CANBERRA: Malaysia raised its objection to Australia's Truth in Labelling-Palm Oil Bill yesterday, saying it is based on misleading claims and aimed at harming its largest agricultural export - palm oil.

Malaysian Palm Oil Council chief executive officer Tan Sri Dr Yusof Basiron, who appeared at a public hearing together with other officials, said the biggest impact of this bill will be to single out palm oil as the only product in Australia to mandatorily be labelled for reasons other than health or nutrition.

"It will also hinder the Malaysian government's attempts to utilise palm oil as a means for alleviating poverty in our country," he said at the consultation regarding the Truth in Labelling - Palm Oil Bill here yesterday.

"I wish to object to this bill firstly because it seeks to classify palm oil as a single generic product based on the environmental impact of production methods without differentiating between country of origin... this is extremely misleading and defeats the purpose of the bill," he said in a testimony to the Community Affairs Legislation Committee.

Several questions on deforestation claims in Malaysia as well as palm oil certification were raised by members of the committee, which included independent senator Nick Xenophon, who moved for the bill in late 2009. The committee is due to report back to the parliament on June 16.

According to the bill, some of the principal issues include allowing palm oil to be listed as a vegetable oil on food packaging, which is considered misleading to Australian consumers.

The impact of palm oil production on wildlife and sustainable production of palm oil as well as the use of Certified Sustainable Palm Oil (CSPO), are also the areas up for consideration under the bill.

Yusof, who is also representing the Ministry of Plantation Industries and Commodities, said: "Truth in labelling should be driven by health issues, not political expedience, which is behind some of the campaigns revolving around this bill," in reference to moves by Greenpeace and World Wildlife Fund.

The bill and the campaign, which has been associated with it, can potentially lead to a loss of jobs and the livelihoods of some 570,000 farmers.

As pledged at the UN Rio Earth Summit, two decades ago, to keep at least 50 per cent of its total land area under forest, Malaysia has exceeded the target with 56 per cent of its land under forests.
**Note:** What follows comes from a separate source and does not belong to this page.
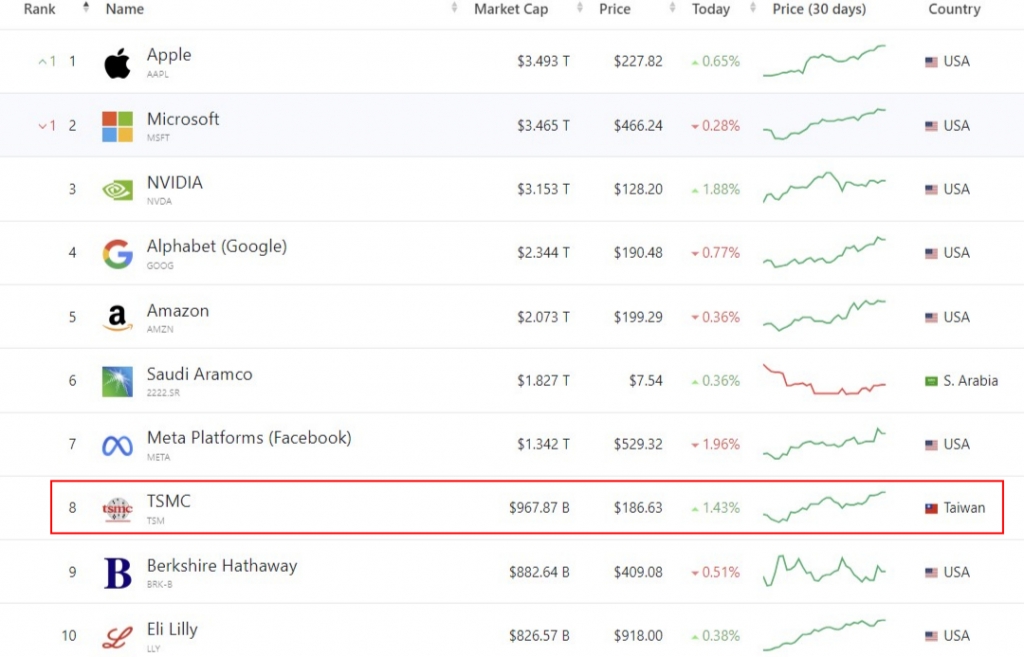This screenshot has width=1024, height=657.
Task: Click the Microsoft four-square logo
Action: coord(117,126)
For every hectare of oil palm, the country preserves 4ha of permanent forest.

The Sabah and Sarawak state governments have gazetted large tracts of virgin jungle known to contain higher populations of orang-utans as wildlife sanctuaries, national parks or forest reserves.
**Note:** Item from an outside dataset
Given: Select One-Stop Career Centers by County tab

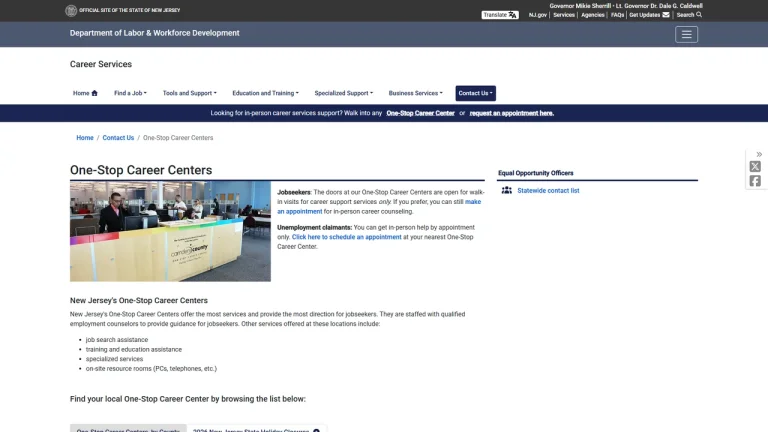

On the bill's recommended use of sustainable palm oil or CSPO marking to indicate sustainable oil as a differentiating factor between countries or modes of production, Yusof said it would be highly costly for smallholders. Currently, 43 per cent of oil palm plantations are owned by smallholders.

Apart from Yusof, other Malaysian officials were High Commissioner to Australia Datuk Salman Ahmad, Datuk Carl Bek-Nielsen from United Plantations Bhd and Datu Vasco Sabat Singkang of the Sarawak Land Consolidation and Rehabilitation Authority (Salcra).